● GIVEN PROBLEM 1
Render the rows from the line containing "Open more options" up to and including the line containing "pos(270,583)" as a Markdown table with the columns No. and Line. Number each line and leave out blank lines.

● PASSAGE PROVIDED
* START *

Let $x = \tan{\theta}$ so that $\frac{2x}{1+x^{2}} = \frac{2\tan{\theta}}{1+\tan^{2}{\theta}} = \sin{2\theta}$

so that $\arcsin{(\frac{2x}{1+x^{2}})} = \arcsin{\sin{2\theta}}=2\theta$

We now have $\frac{1-x^{2}}{1+x^{2}} = \frac{1-\tan^{2}{\theta}}{1+\tan^{2}{\theta}} = \cos{2\theta}$

so that $sec^{-1}{(\frac{1+x^{2}}{1-x^{2}})} = sec^{-1}(sec {(2\theta)}) =2 \theta$

so the desired answer is $4\frac{d\theta}{dx}=\frac{4}{1+x^{2}}$

Question 8:

If $y= \arcsin{(\frac{\sqrt{1+x}+\sqrt{1-x}}{2})}$ then find $\frac{dy}{dx}$

Solution 8:

Given that $\sin{y} = \frac{\sqrt{1+x}+\sqrt{1-x}}{2}$

$2\cos{y}\frac{dy}{dx} = \frac{1}{2\sqrt{1+x}} \times 1 + \frac{1}{2\sqrt{1-x}} \times (-1)$

$2\cos{y} \frac{dy}{dx} = \frac{\sqrt{1-x}-\sqrt{1+x}}{2\sqrt{1-x^{2}}}$

$2\cos{y} \frac{dy}{dx} = \frac{1-x-(1+x)}{(2\sqrt{1-x^{2}})(\sqrt{1-x}+\sqrt{1+x})} = - \frac{2x}{(2\sqrt{1-x^{2}})(\sqrt{1-x}+\sqrt{1+x})}$

$2\cos{y} \frac{dy}{dx} = - \frac{x}{(\sqrt{1-x^{2}})(2\sin{y})}$

$\frac{dy}{dx} = - \frac{x}{2\sqrt{1-x^{2}} (\sin{2y})}$ but $\sin{2y} = \frac{\sqrt{1+x}+\sqrt{1-x}}{2}$ and $\cos{y} = \frac{\sqrt{1+x}-\sqrt{1-x}}{2}$

so now we have $\sin{2y} = \frac{2}{4} (1+x-(1-x)) = x$

Hence, we get $\frac{dy}{dx} = - \frac{x}{2\sqrt{1-x^{2}}(x)}=-\frac{1}{2\sqrt{1-x^{2}}}$.

* END *

● THE DATA
* START *

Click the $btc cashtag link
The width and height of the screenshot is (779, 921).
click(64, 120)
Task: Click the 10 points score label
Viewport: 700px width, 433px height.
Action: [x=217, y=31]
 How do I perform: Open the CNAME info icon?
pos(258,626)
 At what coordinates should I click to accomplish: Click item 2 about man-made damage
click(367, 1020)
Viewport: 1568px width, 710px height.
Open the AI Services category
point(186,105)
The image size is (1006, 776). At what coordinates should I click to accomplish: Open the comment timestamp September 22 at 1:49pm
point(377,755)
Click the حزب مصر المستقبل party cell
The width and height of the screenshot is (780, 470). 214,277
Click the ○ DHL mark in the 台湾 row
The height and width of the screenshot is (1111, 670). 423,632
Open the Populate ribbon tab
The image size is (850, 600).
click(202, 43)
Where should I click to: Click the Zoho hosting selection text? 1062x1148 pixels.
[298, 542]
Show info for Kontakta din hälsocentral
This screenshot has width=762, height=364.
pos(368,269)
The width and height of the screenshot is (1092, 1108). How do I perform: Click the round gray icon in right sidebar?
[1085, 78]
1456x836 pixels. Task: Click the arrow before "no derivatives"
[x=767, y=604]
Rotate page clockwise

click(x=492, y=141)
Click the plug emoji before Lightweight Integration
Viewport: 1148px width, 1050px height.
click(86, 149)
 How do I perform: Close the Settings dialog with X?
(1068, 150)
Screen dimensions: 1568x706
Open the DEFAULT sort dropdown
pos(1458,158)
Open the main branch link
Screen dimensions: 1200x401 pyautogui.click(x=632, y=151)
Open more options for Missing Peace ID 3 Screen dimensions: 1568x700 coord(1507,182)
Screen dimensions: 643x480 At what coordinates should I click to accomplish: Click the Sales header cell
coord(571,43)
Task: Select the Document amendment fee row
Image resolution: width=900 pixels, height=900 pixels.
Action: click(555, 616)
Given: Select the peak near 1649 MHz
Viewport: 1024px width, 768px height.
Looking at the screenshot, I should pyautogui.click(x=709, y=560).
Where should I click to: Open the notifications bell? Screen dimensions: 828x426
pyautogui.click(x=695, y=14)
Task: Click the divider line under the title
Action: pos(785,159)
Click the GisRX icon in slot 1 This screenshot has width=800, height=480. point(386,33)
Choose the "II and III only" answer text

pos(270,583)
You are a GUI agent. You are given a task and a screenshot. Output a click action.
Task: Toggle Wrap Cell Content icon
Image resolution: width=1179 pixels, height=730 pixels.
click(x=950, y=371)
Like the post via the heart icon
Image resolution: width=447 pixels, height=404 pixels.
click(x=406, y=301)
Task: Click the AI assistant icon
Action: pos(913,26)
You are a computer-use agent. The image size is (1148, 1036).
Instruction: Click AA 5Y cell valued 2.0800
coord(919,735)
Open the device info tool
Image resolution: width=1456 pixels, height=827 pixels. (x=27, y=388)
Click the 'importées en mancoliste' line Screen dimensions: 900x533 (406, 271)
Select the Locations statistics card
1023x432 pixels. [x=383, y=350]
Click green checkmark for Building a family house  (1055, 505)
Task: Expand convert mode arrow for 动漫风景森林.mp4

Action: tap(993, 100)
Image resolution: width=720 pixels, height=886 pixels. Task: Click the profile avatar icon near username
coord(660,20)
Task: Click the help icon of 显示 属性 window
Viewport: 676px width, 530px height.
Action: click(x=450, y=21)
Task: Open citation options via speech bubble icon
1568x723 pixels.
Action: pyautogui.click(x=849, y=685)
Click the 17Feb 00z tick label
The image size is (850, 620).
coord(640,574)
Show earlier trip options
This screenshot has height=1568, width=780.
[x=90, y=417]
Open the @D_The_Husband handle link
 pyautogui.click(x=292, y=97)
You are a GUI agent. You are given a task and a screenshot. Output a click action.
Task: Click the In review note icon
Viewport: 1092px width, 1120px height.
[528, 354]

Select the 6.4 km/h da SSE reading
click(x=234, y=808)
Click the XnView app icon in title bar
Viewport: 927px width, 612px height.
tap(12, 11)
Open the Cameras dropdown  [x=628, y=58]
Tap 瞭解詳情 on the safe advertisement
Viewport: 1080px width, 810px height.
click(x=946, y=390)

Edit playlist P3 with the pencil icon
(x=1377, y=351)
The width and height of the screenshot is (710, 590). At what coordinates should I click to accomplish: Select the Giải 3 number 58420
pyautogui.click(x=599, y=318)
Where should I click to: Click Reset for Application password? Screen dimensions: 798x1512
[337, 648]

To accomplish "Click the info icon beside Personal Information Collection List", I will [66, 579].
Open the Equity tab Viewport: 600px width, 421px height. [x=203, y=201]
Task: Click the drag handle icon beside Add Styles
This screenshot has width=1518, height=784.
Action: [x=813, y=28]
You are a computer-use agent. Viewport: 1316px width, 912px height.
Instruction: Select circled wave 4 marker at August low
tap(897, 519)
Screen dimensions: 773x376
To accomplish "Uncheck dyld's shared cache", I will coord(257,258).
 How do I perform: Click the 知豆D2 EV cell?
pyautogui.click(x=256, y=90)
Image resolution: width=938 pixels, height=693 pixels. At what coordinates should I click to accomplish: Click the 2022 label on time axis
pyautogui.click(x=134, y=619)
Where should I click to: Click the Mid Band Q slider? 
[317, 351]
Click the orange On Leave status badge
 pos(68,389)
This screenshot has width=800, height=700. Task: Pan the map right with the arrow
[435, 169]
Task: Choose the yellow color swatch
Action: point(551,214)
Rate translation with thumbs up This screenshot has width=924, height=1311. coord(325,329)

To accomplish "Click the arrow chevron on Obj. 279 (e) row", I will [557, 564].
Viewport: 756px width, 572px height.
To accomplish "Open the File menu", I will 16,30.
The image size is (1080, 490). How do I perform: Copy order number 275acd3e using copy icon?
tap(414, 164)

* END *

● GIVEN PROBLEM 2
In the passage on derivatives of inverse trigonometric functions, what substitution is made for x at the start?

● PROBLEM SOLUTION 1
| No. | Line |
|---|---|
| 1 | Open more options for Missing Peace ID 3 Screen dimensions: 1568x700 coord(1507,182) |
| 2 | Screen dimensions: 643x480 At what coordinates should I click to accomplish: Click the Sales header cell |
| 3 | coord(571,43) |
| 4 | Task: Select the Document amendment fee row |
| 5 | Image resolution: width=900 pixels, height=900 pixels. |
| 6 | Action: click(555, 616) |
| 7 | Given: Select the peak near 1649 MHz |
| 8 | Viewport: 1024px width, 768px height. |
| 9 | Looking at the screenshot, I should pyautogui.click(x=709, y=560). |
| 10 | Where should I click to: Open the notifications bell? Screen dimensions: 828x426 |
| 11 | pyautogui.click(x=695, y=14) |
| 12 | Task: Click the divider line under the title |
| 13 | Action: pos(785,159) |
| 14 | Click the GisRX icon in slot 1 This screenshot has width=800, height=480. point(386,33) |
| 15 | Choose the "II and III only" answer text |
| 16 | pos(270,583) |

● PROBLEM SOLUTION 2
x is set equal to tan θ.